At today’s hearing in the Nine West chapter 11 cases, Judge Shelley Chapman granted the debtors’ motion to extend
their plan filing and solicitation exclusivity periods by approximately 41 days to Sept. 14 and Nov. 13, respectively. The judge also granted the motion
filed by Cross-Sound Management, Paloma Partners Management Co., Taconic Capital Advisors and Tennenbaum Capital Partners for payment of professional fees relating to their provision of an alternative DIP financing proposal
At the outset of the hearing, Joe Graham of Kirkland & Ellis for the debtors provided a brief update on timing, noting that the debtors likely will seek another exclusivity extension at the Sept. 14 hearing. Judge Chapman asked if the disclosure statement hearing scheduled for Sept. 14 would still be going forward, and Graham stated that that is currently still the case. He also explained that the debtors would need to file an amended plan and disclosure statement by Aug. 22 for the amended version to be properly noticed for the Sept. 14 hearing. He clarified that as of now, the debtors would be noticing the Sept. 14 DS hearing for the DS that is currently on file.

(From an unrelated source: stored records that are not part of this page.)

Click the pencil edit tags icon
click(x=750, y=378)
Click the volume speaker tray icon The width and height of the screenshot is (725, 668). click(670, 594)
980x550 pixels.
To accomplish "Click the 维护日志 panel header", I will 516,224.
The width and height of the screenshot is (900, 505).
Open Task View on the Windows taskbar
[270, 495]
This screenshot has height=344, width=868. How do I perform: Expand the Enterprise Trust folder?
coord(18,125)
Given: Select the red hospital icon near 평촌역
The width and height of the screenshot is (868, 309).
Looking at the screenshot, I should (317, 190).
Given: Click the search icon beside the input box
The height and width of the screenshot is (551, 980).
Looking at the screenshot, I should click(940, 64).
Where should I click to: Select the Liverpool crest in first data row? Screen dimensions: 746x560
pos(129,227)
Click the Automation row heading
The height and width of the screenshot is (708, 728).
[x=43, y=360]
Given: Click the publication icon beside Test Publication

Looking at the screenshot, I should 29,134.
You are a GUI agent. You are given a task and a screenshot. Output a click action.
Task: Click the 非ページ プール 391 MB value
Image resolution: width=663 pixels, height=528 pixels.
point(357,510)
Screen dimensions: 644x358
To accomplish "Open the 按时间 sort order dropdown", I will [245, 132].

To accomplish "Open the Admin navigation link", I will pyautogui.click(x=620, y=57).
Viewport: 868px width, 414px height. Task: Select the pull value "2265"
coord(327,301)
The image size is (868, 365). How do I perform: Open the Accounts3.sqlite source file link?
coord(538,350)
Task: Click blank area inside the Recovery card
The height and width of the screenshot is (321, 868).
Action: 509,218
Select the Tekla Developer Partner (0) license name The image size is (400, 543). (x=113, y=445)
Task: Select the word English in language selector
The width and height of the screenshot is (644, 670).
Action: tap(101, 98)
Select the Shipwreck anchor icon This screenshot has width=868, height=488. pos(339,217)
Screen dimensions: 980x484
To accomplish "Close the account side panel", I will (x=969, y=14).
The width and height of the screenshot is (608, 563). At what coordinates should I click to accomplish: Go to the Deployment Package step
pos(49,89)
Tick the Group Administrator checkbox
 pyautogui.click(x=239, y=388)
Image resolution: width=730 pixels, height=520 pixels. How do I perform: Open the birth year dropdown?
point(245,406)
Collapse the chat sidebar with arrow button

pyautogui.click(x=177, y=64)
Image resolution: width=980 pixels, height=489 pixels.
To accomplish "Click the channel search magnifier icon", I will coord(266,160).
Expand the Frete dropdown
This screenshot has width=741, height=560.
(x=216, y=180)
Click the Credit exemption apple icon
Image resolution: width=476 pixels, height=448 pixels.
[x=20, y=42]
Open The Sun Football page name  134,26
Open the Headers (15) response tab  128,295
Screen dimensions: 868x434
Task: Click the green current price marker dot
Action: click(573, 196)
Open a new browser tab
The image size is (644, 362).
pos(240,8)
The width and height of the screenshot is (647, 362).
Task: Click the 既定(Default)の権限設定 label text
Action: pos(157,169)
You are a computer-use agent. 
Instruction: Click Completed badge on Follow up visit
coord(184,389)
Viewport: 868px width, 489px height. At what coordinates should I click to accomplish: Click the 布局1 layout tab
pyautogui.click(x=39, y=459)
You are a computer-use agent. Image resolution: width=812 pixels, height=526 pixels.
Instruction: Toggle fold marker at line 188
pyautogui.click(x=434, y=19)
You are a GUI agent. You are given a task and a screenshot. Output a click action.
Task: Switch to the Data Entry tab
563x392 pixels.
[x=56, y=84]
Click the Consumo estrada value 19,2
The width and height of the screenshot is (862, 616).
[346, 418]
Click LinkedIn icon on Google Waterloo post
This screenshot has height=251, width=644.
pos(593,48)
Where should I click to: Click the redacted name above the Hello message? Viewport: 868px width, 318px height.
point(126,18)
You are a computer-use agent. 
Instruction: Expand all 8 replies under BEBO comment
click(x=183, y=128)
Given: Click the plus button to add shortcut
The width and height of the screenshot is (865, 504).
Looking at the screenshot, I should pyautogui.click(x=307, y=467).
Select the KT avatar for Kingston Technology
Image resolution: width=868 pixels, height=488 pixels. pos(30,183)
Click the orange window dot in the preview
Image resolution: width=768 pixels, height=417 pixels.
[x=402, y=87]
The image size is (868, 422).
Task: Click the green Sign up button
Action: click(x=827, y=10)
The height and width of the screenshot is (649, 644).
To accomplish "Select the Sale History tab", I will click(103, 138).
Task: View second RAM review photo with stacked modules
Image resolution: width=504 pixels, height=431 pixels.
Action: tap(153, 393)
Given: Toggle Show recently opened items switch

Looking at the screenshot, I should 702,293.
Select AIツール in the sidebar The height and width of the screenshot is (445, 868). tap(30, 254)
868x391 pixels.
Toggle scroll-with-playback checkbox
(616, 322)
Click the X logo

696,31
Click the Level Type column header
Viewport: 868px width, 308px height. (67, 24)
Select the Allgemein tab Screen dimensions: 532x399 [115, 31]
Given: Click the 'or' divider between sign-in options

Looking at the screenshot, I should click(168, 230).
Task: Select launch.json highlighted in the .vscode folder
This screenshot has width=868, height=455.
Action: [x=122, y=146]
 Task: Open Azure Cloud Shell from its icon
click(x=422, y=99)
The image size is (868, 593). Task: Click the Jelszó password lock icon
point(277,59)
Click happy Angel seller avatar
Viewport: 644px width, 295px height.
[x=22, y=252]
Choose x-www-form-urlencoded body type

Daniel Golden of Akin Gump for the unsecured creditors committee agreed with Graham on timing, noting that he would be “surprised” if the debtors filed a plan by next week, considering the current status of negotiations. He said that the UCC has been conducting its investigation
into potential causes of action, including relating to the 2014 Sycamore-led LBO transaction, and that there are many creditor groups involved. According to Golden, the parties have done a significant amount of due diligence and will be negotiating over the next several weeks. He also said that the UCC’s goal is to reach a completely consensual plan. Judge Chapman remarked, “It would be unfortunate if the unexpectedly excellent results of the auction
were allocated to [professional] fees.”
The judge then turned to the motion for professional fees filed by Cross-Sound, Paloma Partners, Taconic and Tennenbaum. In their motion for payment of professional fees for a substantial contribution to the case, the four funds asserted that they are managers or advisers for certain holders of 8.25% senior unsecured notes due 2019. According to the motion, the funds provided the alternative DIP financing proposal that was used as negotiating leverage by the debtors and UCC to improve the terms of the DIP provided by the initial DIP lenders. The motion argued that the funds’ provision of the alternative DIP proposal qualifies as a substantial contribution to the case because it allowed the debtors to obtain better terms on their ultimate DIP financing.
Andrew Goldman of WilmerHale for the noteholder group explained that after the DIP negotiations were completed, Cross-Sound left the group of 8.25% senior noteholders and Centerbridge joined the group
. He also said that the total amount of fees for which the group would seek reimbursement is approximately $383,852, reflecting a minor negotiated reduction of fees.
No party objected to payment of the fees, and Judge Chapman granted the motion.